* GIVEN DATA:
__________________________________________________

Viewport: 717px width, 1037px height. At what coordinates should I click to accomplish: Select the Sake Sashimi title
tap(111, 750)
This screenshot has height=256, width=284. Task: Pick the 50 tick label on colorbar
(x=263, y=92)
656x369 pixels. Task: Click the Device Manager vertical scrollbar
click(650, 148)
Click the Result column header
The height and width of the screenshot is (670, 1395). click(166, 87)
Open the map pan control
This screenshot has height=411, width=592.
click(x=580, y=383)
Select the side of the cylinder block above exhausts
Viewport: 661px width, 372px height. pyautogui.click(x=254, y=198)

__________________________________________________

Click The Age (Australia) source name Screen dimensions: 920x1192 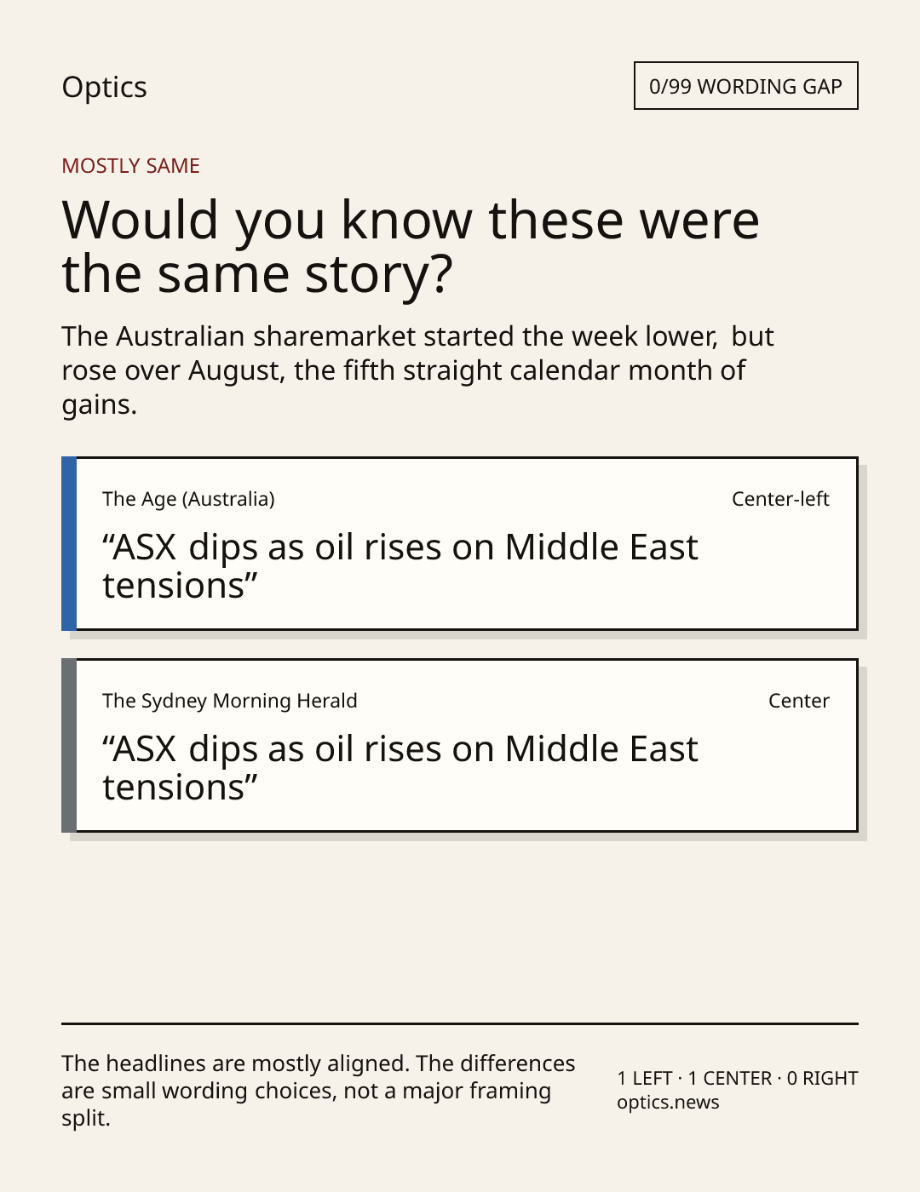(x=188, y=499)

__________________________________________________

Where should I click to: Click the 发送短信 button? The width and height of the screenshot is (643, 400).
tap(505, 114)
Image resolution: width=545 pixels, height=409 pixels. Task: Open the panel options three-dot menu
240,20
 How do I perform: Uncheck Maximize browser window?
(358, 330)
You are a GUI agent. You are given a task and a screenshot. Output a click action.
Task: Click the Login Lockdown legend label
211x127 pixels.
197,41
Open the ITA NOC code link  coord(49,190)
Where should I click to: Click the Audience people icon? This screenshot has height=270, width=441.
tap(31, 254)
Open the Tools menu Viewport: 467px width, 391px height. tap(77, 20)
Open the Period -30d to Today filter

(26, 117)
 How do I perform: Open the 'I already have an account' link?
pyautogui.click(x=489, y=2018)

__________________________________________________

* WHAT IS BEING ASKED: Return word for word the lines above from the line with "Viewport: 717px width, 1037px" to the line with "Open the map pan control", including both and leaving out all others.

* EXERCISE ANSWER:
Viewport: 717px width, 1037px height. At what coordinates should I click to accomplish: Select the Sake Sashimi title
tap(111, 750)
This screenshot has height=256, width=284. Task: Pick the 50 tick label on colorbar
(x=263, y=92)
656x369 pixels. Task: Click the Device Manager vertical scrollbar
click(650, 148)
Click the Result column header
The height and width of the screenshot is (670, 1395). click(166, 87)
Open the map pan control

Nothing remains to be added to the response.